WRITTEN PROBLEM> Print the material below verbatim, everything from the line containing "Image resolution: width=1568 pixels, height=675" down to the line containing "tap(1187, 422)", including both of those lines.

____________

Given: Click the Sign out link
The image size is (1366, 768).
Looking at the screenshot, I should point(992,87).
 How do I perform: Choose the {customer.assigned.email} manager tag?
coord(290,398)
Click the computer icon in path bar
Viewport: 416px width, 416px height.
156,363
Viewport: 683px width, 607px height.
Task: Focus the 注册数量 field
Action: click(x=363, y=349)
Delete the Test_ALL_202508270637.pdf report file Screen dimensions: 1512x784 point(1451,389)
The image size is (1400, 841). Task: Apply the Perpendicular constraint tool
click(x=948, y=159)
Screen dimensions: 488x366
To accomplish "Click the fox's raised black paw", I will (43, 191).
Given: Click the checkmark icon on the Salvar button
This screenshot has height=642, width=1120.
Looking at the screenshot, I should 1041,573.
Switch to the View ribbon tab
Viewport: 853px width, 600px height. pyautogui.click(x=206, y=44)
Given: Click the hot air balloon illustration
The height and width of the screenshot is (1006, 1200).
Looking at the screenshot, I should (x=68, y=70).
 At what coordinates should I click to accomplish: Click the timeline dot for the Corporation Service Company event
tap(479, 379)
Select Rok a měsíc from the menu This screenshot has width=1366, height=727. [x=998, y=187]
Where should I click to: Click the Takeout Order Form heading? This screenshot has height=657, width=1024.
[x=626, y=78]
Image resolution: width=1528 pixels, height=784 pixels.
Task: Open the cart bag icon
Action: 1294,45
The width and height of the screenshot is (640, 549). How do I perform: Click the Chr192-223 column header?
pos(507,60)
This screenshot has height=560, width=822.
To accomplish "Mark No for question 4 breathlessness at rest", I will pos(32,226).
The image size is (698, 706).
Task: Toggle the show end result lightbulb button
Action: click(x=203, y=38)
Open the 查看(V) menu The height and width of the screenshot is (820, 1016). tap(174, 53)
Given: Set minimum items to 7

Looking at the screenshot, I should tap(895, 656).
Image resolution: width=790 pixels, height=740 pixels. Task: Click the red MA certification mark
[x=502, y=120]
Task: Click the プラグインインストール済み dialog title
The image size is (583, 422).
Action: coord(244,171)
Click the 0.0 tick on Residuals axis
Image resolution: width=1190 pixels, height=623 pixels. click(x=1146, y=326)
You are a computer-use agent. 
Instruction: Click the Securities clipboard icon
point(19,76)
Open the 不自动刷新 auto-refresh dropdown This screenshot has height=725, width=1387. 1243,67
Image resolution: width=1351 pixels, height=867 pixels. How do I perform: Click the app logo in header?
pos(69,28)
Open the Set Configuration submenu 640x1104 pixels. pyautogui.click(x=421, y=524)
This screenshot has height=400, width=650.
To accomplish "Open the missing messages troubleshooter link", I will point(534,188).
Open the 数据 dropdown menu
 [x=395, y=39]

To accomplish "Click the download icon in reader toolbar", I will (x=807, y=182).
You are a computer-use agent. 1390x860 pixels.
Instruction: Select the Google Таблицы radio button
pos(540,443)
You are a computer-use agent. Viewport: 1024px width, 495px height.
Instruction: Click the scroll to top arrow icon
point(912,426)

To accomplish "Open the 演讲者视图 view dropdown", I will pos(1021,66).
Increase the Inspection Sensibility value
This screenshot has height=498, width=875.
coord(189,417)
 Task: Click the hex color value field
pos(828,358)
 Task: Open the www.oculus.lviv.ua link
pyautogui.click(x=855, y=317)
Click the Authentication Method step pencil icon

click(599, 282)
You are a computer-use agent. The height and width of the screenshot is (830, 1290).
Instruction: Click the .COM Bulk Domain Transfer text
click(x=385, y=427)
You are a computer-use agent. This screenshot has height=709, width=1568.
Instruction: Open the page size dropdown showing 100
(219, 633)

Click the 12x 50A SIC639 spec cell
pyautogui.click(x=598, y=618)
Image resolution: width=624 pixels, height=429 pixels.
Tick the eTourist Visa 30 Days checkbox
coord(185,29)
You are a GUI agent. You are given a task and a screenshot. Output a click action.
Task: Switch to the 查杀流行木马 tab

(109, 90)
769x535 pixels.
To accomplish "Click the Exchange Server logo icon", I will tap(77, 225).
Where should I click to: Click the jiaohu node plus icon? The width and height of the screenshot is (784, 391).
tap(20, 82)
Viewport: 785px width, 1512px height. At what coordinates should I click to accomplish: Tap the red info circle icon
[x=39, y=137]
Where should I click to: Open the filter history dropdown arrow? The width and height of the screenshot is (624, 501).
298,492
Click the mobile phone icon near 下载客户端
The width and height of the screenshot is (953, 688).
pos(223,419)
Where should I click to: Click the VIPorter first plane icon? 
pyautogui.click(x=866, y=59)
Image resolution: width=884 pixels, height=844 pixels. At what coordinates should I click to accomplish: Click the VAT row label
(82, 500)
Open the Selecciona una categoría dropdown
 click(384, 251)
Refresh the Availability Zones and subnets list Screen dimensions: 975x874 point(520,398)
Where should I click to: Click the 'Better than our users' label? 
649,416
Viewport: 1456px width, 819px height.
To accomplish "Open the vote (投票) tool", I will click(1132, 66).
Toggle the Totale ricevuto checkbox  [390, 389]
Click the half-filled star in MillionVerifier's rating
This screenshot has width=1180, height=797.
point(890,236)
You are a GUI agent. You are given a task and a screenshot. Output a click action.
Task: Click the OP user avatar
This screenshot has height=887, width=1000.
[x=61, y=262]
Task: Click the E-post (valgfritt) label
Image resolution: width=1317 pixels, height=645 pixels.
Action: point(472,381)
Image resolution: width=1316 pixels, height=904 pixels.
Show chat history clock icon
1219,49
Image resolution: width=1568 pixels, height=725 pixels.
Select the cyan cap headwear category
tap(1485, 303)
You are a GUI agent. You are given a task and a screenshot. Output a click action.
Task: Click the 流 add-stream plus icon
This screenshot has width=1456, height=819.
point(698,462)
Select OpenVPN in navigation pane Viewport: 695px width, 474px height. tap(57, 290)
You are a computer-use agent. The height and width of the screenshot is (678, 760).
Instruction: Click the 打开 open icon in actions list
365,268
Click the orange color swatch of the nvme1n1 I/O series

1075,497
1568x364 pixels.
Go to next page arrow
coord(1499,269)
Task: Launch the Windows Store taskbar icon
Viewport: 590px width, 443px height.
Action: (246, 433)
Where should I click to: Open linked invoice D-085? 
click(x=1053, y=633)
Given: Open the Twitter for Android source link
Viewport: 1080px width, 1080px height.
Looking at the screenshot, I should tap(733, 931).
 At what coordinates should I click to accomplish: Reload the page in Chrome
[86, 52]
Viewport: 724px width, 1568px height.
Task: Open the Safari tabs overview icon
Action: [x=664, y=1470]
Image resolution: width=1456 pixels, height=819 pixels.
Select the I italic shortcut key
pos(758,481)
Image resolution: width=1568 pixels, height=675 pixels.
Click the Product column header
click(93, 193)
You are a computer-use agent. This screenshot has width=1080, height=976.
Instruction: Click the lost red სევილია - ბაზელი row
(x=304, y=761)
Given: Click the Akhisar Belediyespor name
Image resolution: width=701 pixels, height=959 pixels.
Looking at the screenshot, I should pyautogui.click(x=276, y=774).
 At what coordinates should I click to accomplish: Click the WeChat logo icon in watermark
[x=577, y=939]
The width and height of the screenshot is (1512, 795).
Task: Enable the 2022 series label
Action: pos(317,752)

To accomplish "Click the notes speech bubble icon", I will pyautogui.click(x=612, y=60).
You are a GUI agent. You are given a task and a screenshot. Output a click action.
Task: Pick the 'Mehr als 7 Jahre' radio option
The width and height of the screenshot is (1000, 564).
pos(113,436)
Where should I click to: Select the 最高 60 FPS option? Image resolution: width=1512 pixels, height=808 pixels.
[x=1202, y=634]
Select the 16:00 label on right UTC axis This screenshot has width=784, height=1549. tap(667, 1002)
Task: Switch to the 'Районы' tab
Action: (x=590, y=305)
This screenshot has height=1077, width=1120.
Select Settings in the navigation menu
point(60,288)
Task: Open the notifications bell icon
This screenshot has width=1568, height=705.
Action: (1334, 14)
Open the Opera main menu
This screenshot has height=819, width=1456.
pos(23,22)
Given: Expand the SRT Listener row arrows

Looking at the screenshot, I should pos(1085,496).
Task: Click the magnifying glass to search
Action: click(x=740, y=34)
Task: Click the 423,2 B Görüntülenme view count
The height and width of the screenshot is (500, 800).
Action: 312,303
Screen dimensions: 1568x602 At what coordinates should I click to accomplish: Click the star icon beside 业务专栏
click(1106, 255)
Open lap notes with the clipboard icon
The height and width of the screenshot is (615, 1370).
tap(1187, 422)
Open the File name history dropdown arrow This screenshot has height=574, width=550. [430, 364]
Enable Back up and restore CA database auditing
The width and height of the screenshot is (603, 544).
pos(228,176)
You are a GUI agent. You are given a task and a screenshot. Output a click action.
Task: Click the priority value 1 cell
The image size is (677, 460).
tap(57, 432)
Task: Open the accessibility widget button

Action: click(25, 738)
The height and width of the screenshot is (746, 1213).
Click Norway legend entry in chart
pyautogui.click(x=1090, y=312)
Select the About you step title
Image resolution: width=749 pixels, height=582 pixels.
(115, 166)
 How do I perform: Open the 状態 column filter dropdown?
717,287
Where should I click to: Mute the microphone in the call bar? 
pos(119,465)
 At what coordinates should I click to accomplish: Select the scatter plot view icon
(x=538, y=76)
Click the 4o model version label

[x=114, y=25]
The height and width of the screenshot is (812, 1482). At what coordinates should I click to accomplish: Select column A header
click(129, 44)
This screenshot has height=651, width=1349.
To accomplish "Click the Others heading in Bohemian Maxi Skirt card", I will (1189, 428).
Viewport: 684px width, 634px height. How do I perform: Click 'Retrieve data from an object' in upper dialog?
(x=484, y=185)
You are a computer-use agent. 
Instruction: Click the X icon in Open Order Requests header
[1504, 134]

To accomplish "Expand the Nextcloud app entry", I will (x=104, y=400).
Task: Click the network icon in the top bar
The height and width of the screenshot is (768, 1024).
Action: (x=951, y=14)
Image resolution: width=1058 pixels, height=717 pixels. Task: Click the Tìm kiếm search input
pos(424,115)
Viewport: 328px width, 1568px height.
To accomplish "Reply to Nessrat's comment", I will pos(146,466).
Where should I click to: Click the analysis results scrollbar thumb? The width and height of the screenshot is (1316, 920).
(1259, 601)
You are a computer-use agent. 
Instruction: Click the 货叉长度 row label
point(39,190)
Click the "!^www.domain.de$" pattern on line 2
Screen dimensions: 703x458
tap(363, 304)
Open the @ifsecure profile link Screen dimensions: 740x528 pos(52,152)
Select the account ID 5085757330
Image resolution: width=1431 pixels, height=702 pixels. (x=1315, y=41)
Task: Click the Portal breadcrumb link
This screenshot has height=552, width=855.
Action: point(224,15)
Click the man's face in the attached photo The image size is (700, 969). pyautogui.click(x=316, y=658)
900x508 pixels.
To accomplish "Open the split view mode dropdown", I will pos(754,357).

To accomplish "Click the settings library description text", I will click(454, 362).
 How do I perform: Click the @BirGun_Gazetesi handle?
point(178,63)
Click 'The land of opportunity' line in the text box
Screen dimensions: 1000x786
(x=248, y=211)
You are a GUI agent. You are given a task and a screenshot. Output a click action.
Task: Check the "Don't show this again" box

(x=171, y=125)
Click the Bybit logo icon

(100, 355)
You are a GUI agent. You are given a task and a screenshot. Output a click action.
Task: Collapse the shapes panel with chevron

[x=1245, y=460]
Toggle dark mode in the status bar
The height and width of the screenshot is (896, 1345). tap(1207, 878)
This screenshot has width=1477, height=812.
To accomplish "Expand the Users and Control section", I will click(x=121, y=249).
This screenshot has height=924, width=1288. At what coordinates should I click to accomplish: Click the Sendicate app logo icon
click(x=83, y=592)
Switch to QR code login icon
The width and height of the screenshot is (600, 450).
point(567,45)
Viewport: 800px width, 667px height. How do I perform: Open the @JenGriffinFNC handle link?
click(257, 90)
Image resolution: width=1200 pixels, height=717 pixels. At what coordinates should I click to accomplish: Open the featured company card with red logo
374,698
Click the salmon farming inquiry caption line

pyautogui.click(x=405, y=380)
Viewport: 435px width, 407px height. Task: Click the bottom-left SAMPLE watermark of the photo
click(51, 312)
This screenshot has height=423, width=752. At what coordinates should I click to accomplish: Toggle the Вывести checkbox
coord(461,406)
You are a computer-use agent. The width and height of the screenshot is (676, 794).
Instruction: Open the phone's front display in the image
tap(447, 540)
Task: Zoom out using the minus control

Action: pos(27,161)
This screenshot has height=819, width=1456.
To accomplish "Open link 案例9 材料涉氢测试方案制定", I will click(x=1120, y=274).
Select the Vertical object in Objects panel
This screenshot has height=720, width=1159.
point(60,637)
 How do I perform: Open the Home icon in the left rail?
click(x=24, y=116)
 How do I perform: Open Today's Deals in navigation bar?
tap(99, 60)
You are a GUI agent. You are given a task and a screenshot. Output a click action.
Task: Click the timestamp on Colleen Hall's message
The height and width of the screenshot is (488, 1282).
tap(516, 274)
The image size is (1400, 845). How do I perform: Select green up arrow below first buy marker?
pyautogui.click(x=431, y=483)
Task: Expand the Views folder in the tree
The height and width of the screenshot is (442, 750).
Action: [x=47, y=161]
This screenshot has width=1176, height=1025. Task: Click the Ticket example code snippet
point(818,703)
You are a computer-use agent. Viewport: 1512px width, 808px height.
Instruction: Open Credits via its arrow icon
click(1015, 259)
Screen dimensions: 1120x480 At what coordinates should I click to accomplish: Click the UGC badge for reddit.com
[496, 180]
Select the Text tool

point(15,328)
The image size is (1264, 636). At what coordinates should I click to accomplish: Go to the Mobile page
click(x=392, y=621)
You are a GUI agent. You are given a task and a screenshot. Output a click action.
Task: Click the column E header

____________

REPLY>
Image resolution: width=1568 pixels, height=675 pixels.
Click the Product column header
click(93, 193)
You are a computer-use agent. This screenshot has width=1080, height=976.
Instruction: Click the lost red სევილია - ბაზელი row
(x=304, y=761)
Given: Click the Akhisar Belediyespor name
Image resolution: width=701 pixels, height=959 pixels.
Looking at the screenshot, I should pyautogui.click(x=276, y=774).
 At what coordinates should I click to accomplish: Click the WeChat logo icon in watermark
[x=577, y=939]
The width and height of the screenshot is (1512, 795).
Task: Enable the 2022 series label
Action: pos(317,752)

To accomplish "Click the notes speech bubble icon", I will pyautogui.click(x=612, y=60).
You are a GUI agent. You are given a task and a screenshot. Output a click action.
Task: Pick the 'Mehr als 7 Jahre' radio option
The width and height of the screenshot is (1000, 564).
pos(113,436)
Where should I click to: Select the 最高 60 FPS option? Image resolution: width=1512 pixels, height=808 pixels.
[x=1202, y=634]
Select the 16:00 label on right UTC axis This screenshot has width=784, height=1549. tap(667, 1002)
Task: Switch to the 'Районы' tab
Action: (x=590, y=305)
This screenshot has height=1077, width=1120.
Select Settings in the navigation menu
point(60,288)
Task: Open the notifications bell icon
This screenshot has width=1568, height=705.
Action: (1334, 14)
Open the Opera main menu
This screenshot has height=819, width=1456.
pos(23,22)
Given: Expand the SRT Listener row arrows

Looking at the screenshot, I should pos(1085,496).
Task: Click the magnifying glass to search
Action: click(x=740, y=34)
Task: Click the 423,2 B Görüntülenme view count
The height and width of the screenshot is (500, 800).
Action: 312,303
Screen dimensions: 1568x602 At what coordinates should I click to accomplish: Click the star icon beside 业务专栏
click(1106, 255)
Open lap notes with the clipboard icon
The height and width of the screenshot is (615, 1370).
tap(1187, 422)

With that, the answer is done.